Call for Contributions
Multi-modal innovations in media accessibility technologies: special session proposal for HCI 2022
Session organizers: Krishna Chandramouli, Giacomo Inches, Nasrine Olson, Monica Florea
Deadline: December 17th, 2021
Aim and scope
Digital content accessibility refers to the inclusive practice of making digital contents usable and comprehensible by all citizens of all abilities. Within the current adoption of digital transformation strategies, the notion of accessibility has been widely addressed within the context of information being shared through Internet services. The relevant standards published from W3C on Web Accessibility Initiative (WAI) individuals’ formulated recommendations on creating accessible for all content published online. The recommendations on adopting universal design, that includes the triple synergy between Usability, Accessibility and Inclusion has been well addressed in the literature . Nevertheless, the lack of support for integrating such accessibility standards within individual organisations has also been well documented , resulting in the information published from media organisations inaccessible. Additionally, the lack of multimodal, user engagement tools has resulted in unimodal representation (in text) of digital media. The representation of conservative and generic content, that cannot address different individual's needs and preferences, has been identified as a key limitation in engaging wider public. Despite the popularity of the audio-visual content, commonly encountered within the media organisations, limitations and barriers are still preventing Audio Visual Media Accessibility, being related to usability, interoperability, and standards issues, as well as lack of business-case for take-up by mainstream actors, legal barriers (for example for the transnational reuse of accessible content), difficulties in the reuse of accessible content over time and across different platforms . These challenges need to be overcome for delivering wider access to the digital content to many communities.

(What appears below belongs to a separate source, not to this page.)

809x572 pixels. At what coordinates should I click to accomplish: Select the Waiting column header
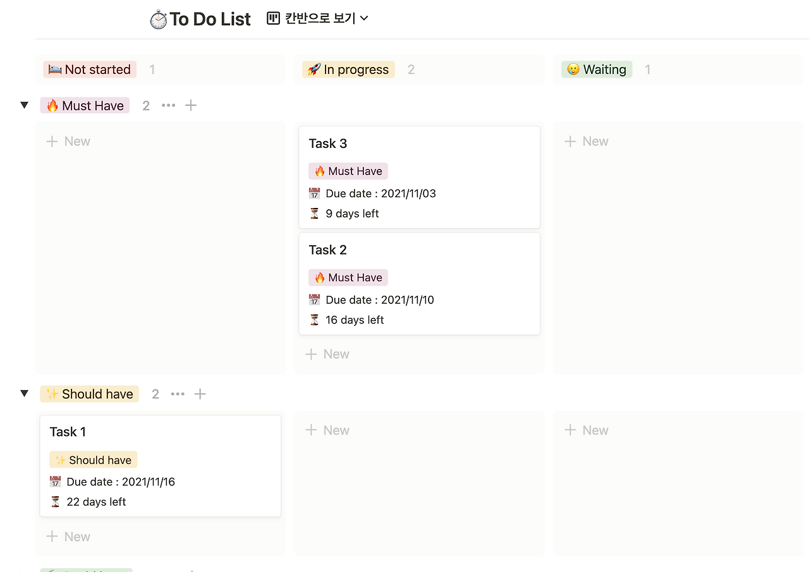point(597,70)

For people with a disability such as those with hearing or visual impairments or mobility barriers, effective engagement with digital media content and interacting with social media applications provide extra barriers. Following the reports on aging population across Europe, there is a critical need to develop digital technologies considering inclusion by design principles. Addressing the challenge, in 2015, Netflix launched the Accessible Netflix Project (ANP), with the vision of offering audio description of its original content [Daredevil, House of Cards, Orange is the New Black] or its audience with visual impairments. While a television show featuring a character with an impairment such as Daredevil’s Matt Murdock’s vision impairment would be of interest to theorists in critical disability studies, the question of whether the program itself is accessible to viewers with the same impairment has not garnered much attention. Despite an increase in the design and development of assistive technologies which has been released in the market for over a decade, the lack of content production tools and services focused on cultural heritage has negatively impacted the market uptake of such assistive technologies. As an instance, the uptake of Haptic solutions to offer a sensory experience of touch and otherwise, has not gained momentum among people with disabilities, has not gained popularity among people with disabilities and otherwise, because they offer limited and very basic functionality to the users, e.g., white canes . Additionally, the inclusion by design principles should consider literacy levels of citizens, refugees, heritage of immigrants to offer a holistic experience to all public for experience cultural heritage. Addressing these shortcomings, it is vital to consider the inclusive design principles, which is aimed to remove the barriers that create undue effort and separation. Information created, shared, and distributed should facilitate everyone to participate equally, confidently, and independently.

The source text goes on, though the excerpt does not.